Talk about positions of power. In companies without dating policies, it's typically best for partners to be on the same level or in different positions of power in different departments. If the two of you break up, it might be awkward if one of you is the other's boss.
Figure out a way to break the news to your respective supervisors. It's best to keep them in the know, or else they will feel you are being duplicitous. As long as you aren't letting your personal relationship affect your work, chances are your respective bosses will be happy for you.
Set ground rules for contact at your workplace. Recognize that meeting for the occasional smooch in the broom closet isn't professional. Keep your personal life compartmentalized for after the work day.
Devise a way to let your co-workers know that you aren't dating on the sly. While a formal announcement isn't necessary, telling your colleagues one by one will help you avoid "are they or aren't they" gossip behind your backs.
Discuss how you would handle potential rejection. Sometimes a few dates don't lead to anything. Are the two of you adult enough to get past the end of the relationship and continue to share the same workplace? If not, it might be best to keep things platonic and avoid the dangers of dating on the job.

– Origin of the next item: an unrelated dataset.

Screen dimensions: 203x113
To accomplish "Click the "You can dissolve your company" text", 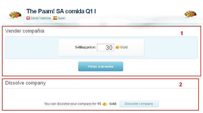I will (70, 104).
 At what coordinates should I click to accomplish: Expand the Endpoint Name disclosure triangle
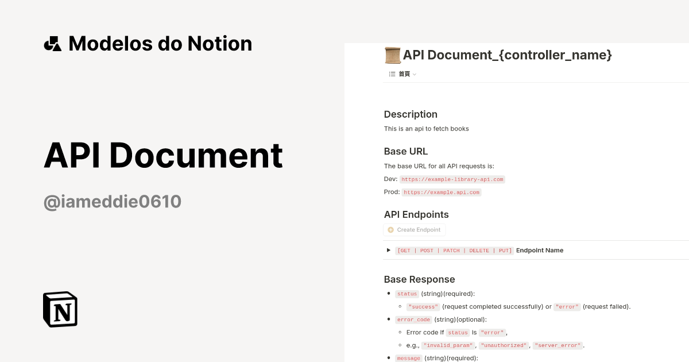[x=388, y=250]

- Do keep the lines of communication open. The rules you two set now about your workplace romance may need to change later on as your relationship progresses. If you recognize the dangers of breaking up in your relationship, your promise to keep talking will help you two keep everyone else from talking too.
- Don't date your co-worker if your company has a policy forbidding it. Both of you may be risking your jobs. If you two are truly inseparable, one of you should consider seeking employment elsewhere so that you can have a relationship together.
- Avoid public displays of affection at work, even if you think no one is looking. You will make your co-workers uncomfortable, and that might be enough for them to lodge a complaint.